The large reduction in the deficit between 2021 and 2022 is primarily automatic. The improvement in the cyclical deficit is expected to contribute 1.6 points, while the 2.1-point reduction in the structural deficit is mainly due to the halting of most of the emergency support measures.
The disappearance of the emergency support measures in 2022 help generate a sharp decline in public spending as a share of GDP (-4.3 points), which explains not only the reduction in the fiscal deficit (-3.6 points) but also covers the reduction of the fiscal pressure (-0.8 points).
It is still too early for discretionary fiscal consolidation. The Covid-19 crisis still looms over the 2022 budget: both the French economy and society still need support. This support is provided via the roll out of the France Relance recovery plan, the pending France 2030 investment plan and increases in ordinary spending. Although the “whatever the cost” approach has been scaled back significantly compared to 2020 and 2021, it continues to prevail since no financing measures are proposed to offset the cost of the support measures.
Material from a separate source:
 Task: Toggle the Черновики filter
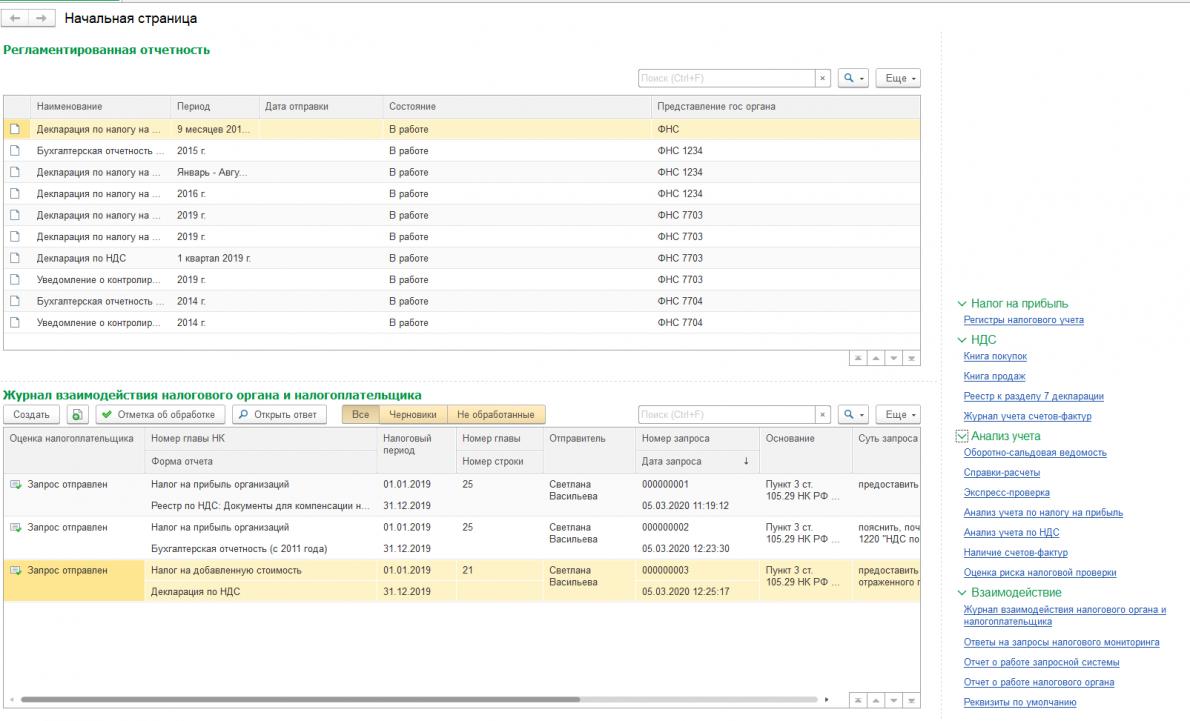[412, 414]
According to the High Council of Public Finances (HCFP), the government’s 2021 and 2022 growth forecasts (6% and 4%) are “cautious” and “plausible”, respectively.
The HCFP has not commented on the plausibility of the French government’s fiscal deficit forecasts, since the draft budget bill was not completed. Certain spending measures were announced but had yet to be finalised (France 2030 investment plan, conditional income for youth), and were not incorporated in the 2022 draft budget bill. They will be integrated through amendments during the parliamentary debates.
Consequently, the Government’s fiscal deficit targets are likely to be adjusted in the weeks ahead. Its 2021 growth forecast has already been revised upwards to 6.25%. Yet we cannot be certain that the deficit will deteriorate further in 2022, since the current underestimation of spending could be offset by underestimated revenue.